With the launch of SAP BW on HANA in 2010, many previous measures for enhancing performance in BW systems became obsolete. At the same time, however, many new questions are cropping up regarding the novel platform. Here, one very relevant question is whether it still makes sense to cache the Advanced Business Application Programming routines. For with HANA, the data is, on the one hand, stored in the database located under an application server in the main memory and, on the other hand, optimised for requests. In addition, the requests in routines are executed systemically on the application server. Therefore, the question regarding the sensibleness of the use of a cache for ABAP routine requests is to be commented on in detail in the following blog contribution:
In the event of frequently recurring data, the answer is yes. If, for example, the attribute "continent" is to be read by the information object "country", the temporal overhead of access by the SQL parser, the network, etc. to HANA is recurringly too high for each line. There are several technical layers between the ABAP program and the actual data, which are to be executed repeatedly. However, if it is necessary to perform several joins between tables or if the number of lines to be read is very large, the advantage tilts towards the HANA database again.

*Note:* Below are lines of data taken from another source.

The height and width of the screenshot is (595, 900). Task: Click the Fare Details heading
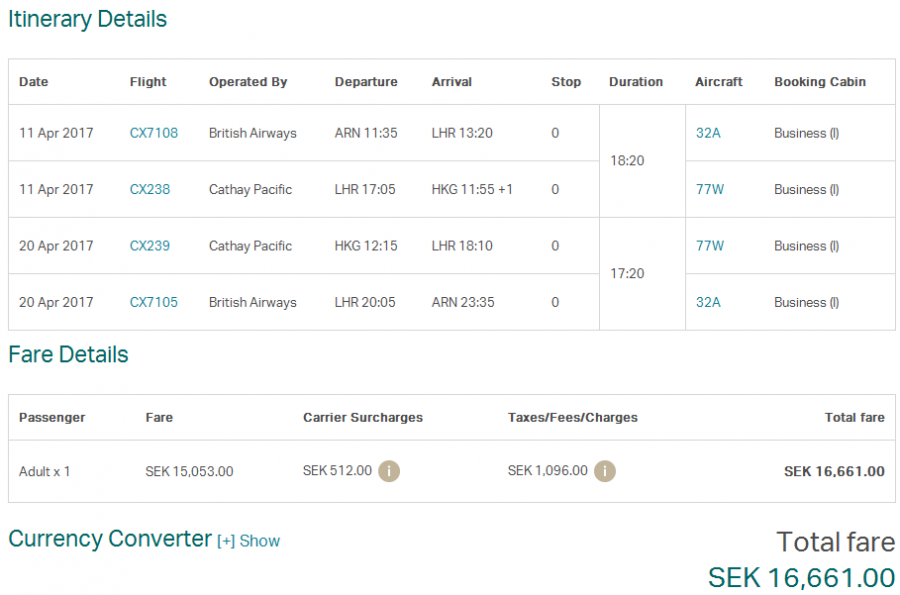(x=68, y=355)
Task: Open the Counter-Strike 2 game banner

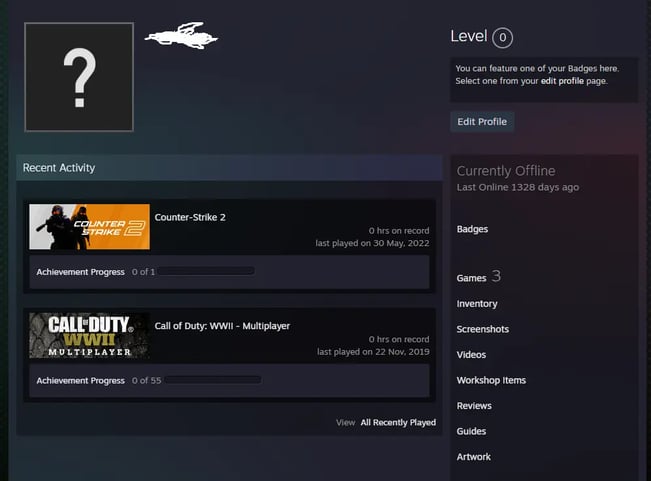Action: click(x=89, y=227)
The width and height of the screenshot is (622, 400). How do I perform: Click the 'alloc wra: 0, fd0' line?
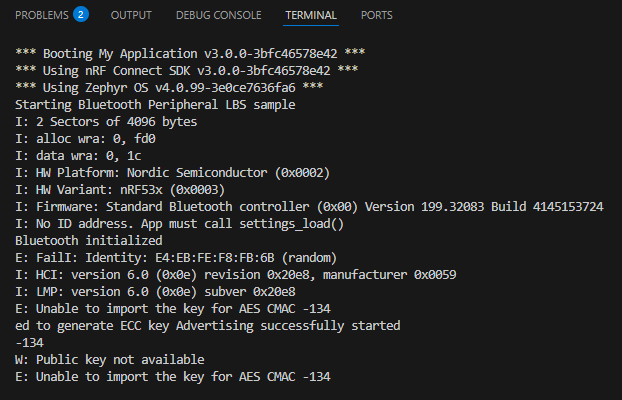point(85,139)
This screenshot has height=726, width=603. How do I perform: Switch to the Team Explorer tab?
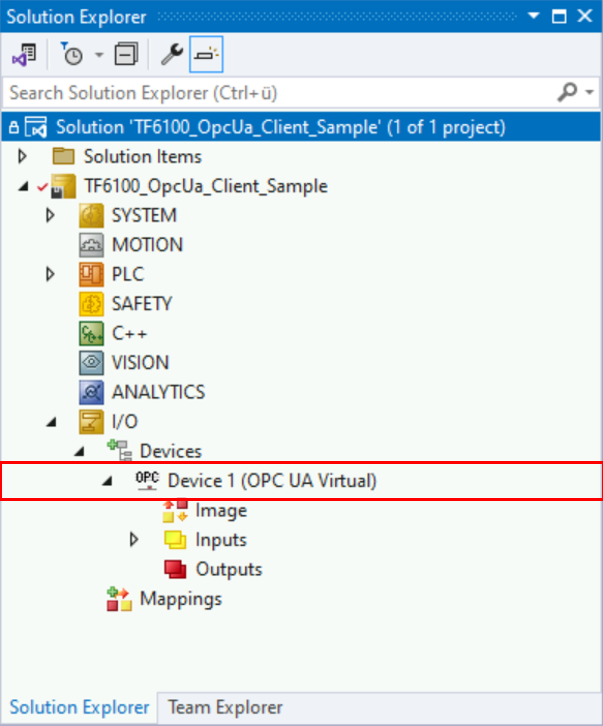pyautogui.click(x=225, y=707)
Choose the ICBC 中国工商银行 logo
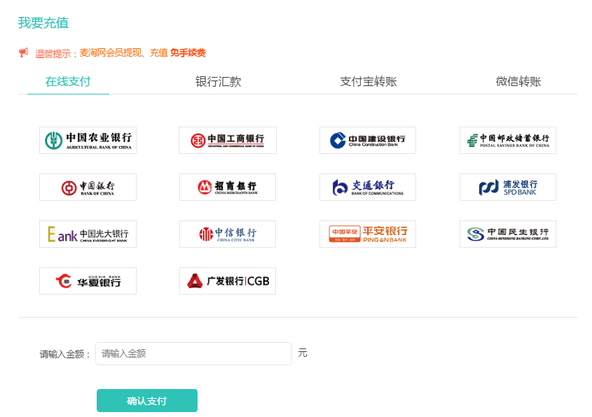Screen dimensions: 592x417 (x=228, y=140)
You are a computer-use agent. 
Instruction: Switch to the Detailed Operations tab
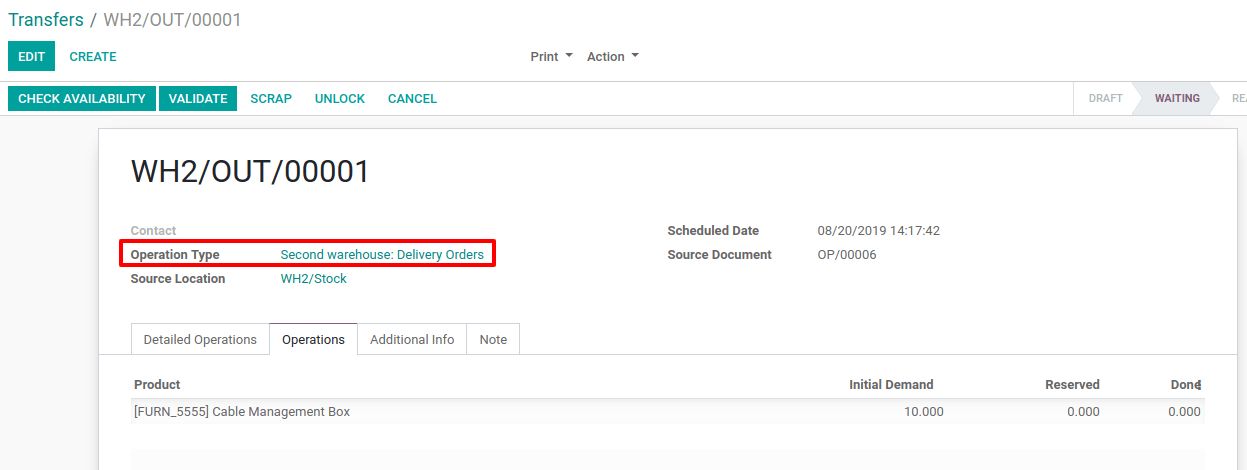(x=200, y=340)
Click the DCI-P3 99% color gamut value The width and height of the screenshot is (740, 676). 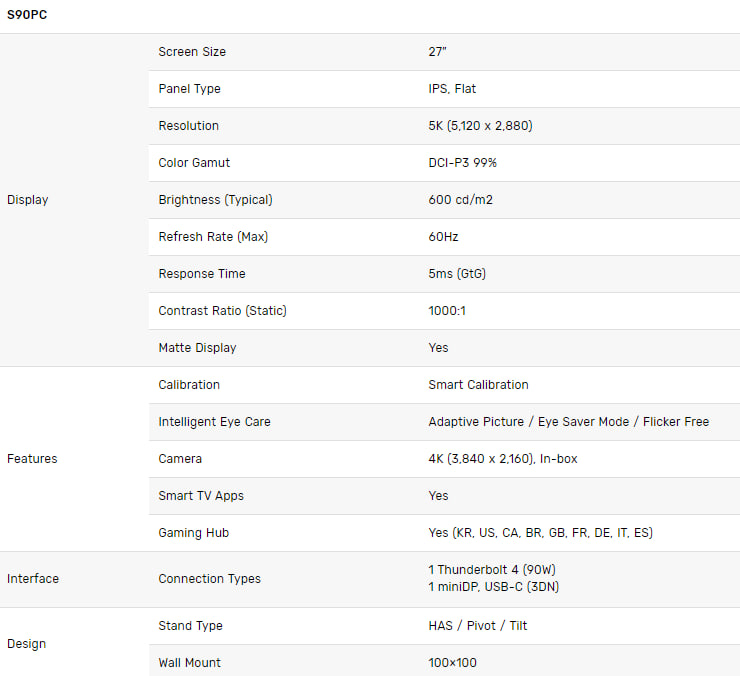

According to my experience with customers with large data quantities, a cache in ABAP partially triples the speed of the DTP execution in a SAP BW on HANA system. Of course, this always depends on the situation (e.g. data distribution, homogeneity of the data, etc.), as well as the infrastructure that has been built up. All still without use of the shared memory. For all data packages together, i.e. per load, the shared memory performs only one request of the database. In handling, however, it is unnecessarily complicated.
Frequently used cache implementations in ABAP
In an internal table, the entire or necessary part of a database table is loaded and is available during the DTP execution. The database is no longer accessed per lookup. However, it should be noted that a SORTED or HASHED table is used in order to ensure the best-possible performance.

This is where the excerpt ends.